-- Start DATA SUPPLIED --
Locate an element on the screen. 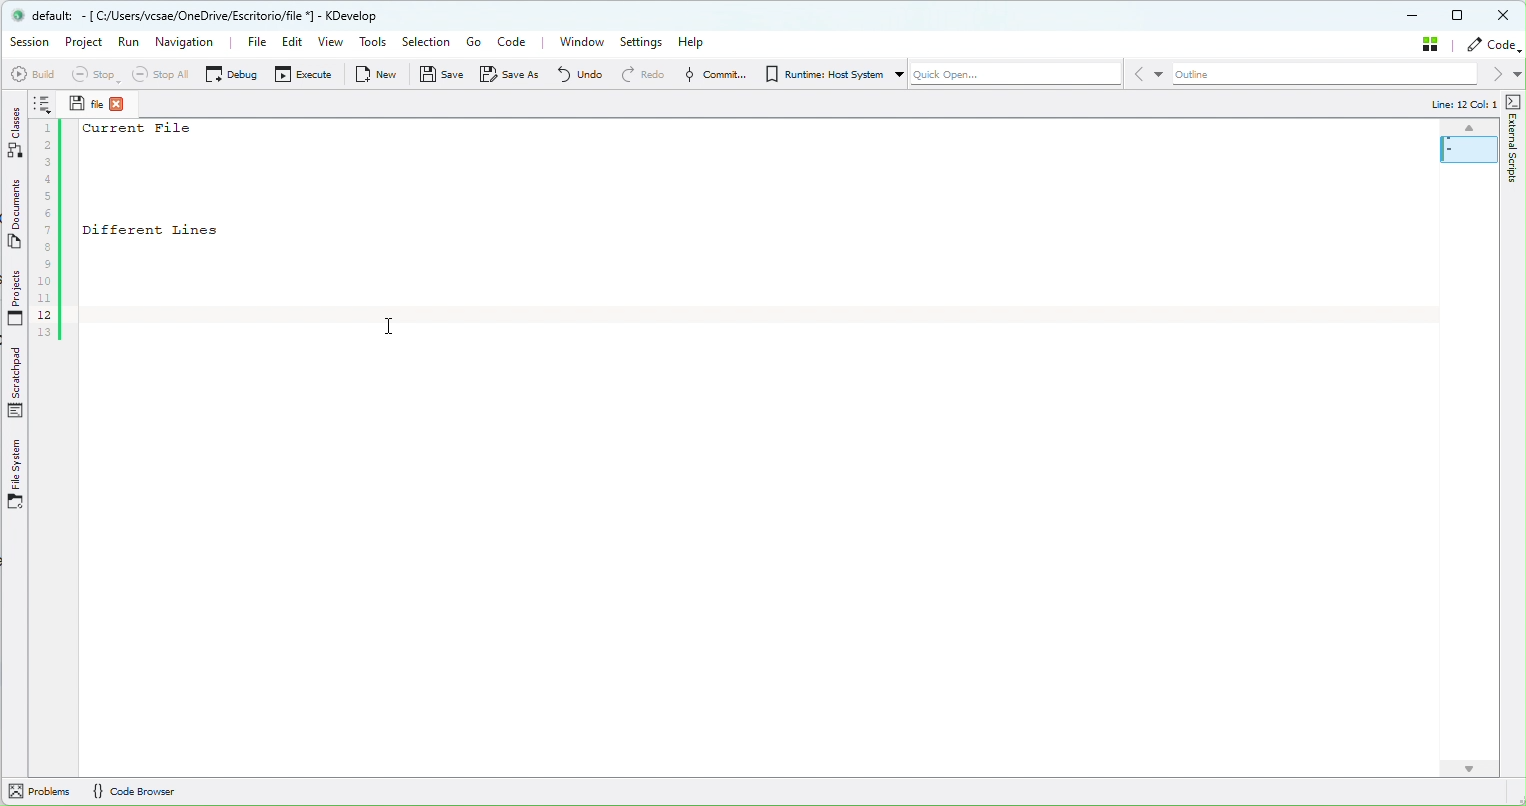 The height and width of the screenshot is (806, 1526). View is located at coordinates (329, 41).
-- End DATA SUPPLIED --
-- Start DATA SUPPLIED --
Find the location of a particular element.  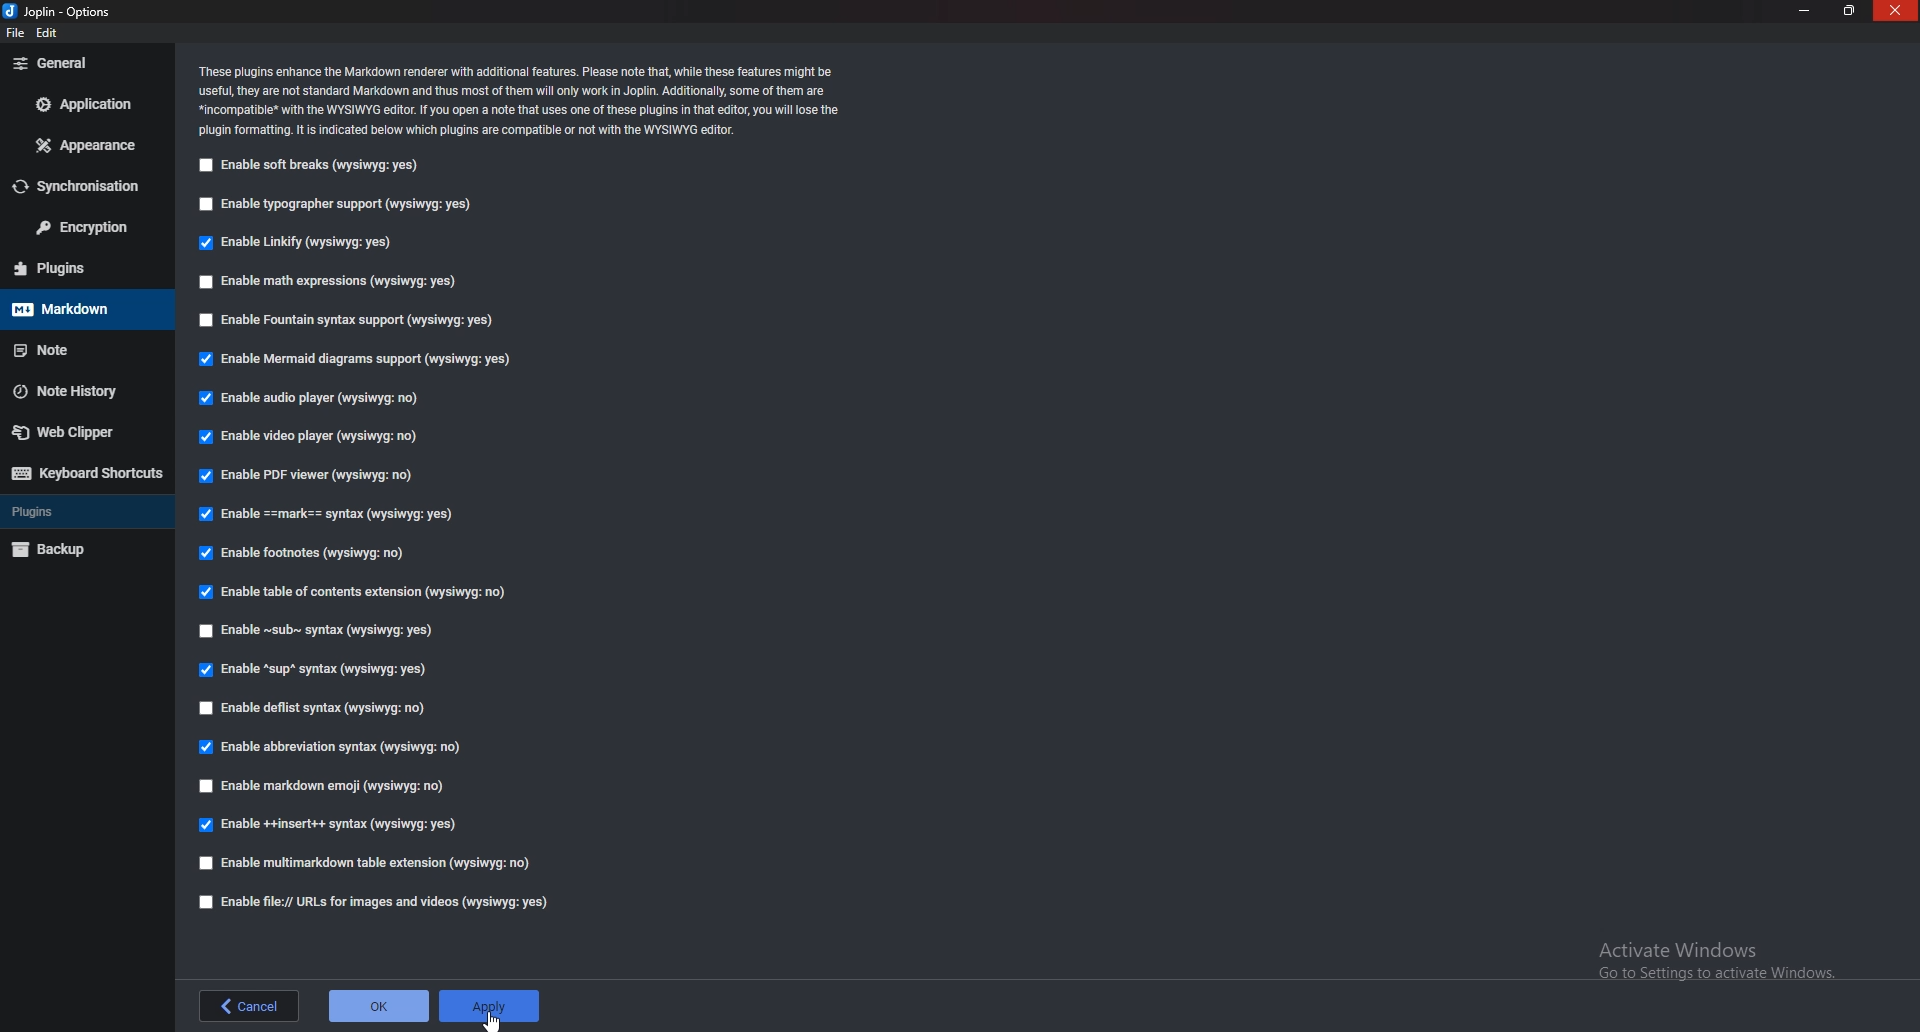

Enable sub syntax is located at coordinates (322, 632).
-- End DATA SUPPLIED --
-- Start DATA SUPPLIED --
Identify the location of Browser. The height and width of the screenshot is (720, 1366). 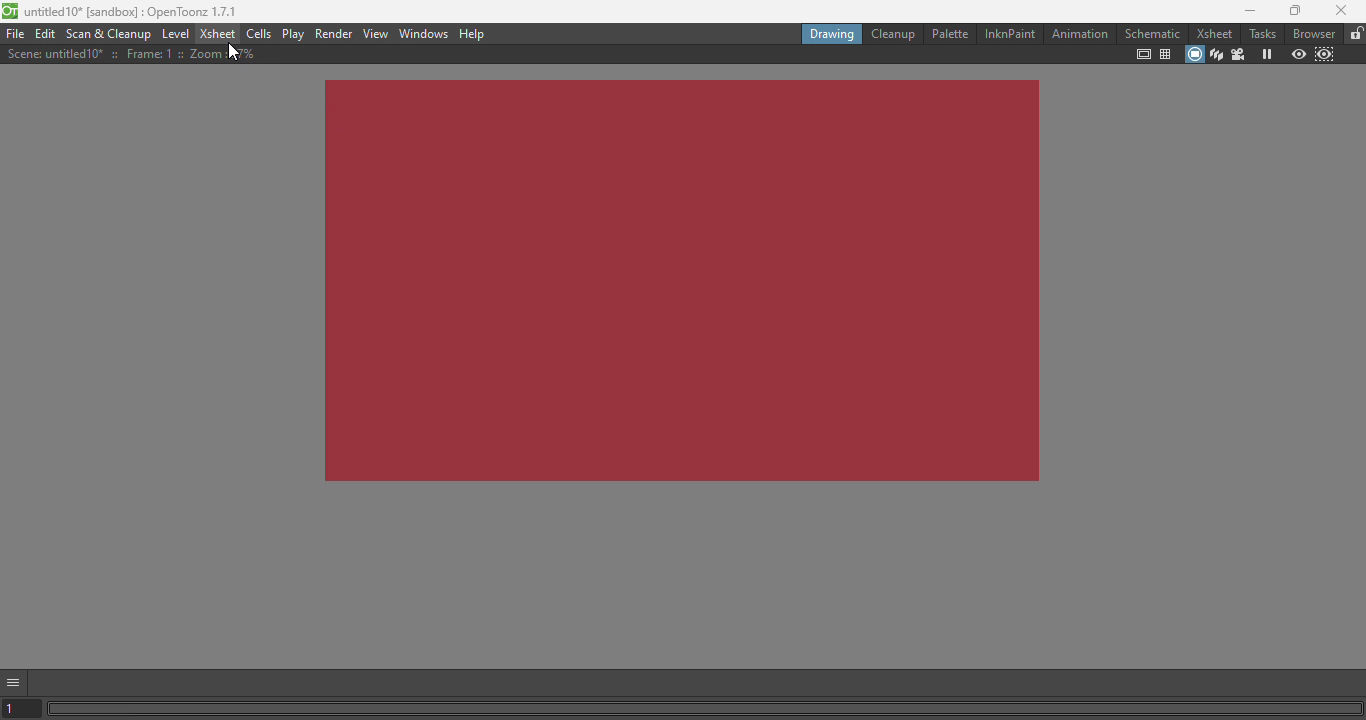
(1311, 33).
-- End DATA SUPPLIED --
**TASK TO CARRY OUT:** Between the line holding "Identify the location" and the line holding "(1311, 33).", inclusive, write the records out again with the requests, adding -64 to each coordinate in the answers. Leave the pictures out.

**EXPECTED OUTPUT:**
Identify the location of Browser. The height and width of the screenshot is (720, 1366). 
(1247, -31).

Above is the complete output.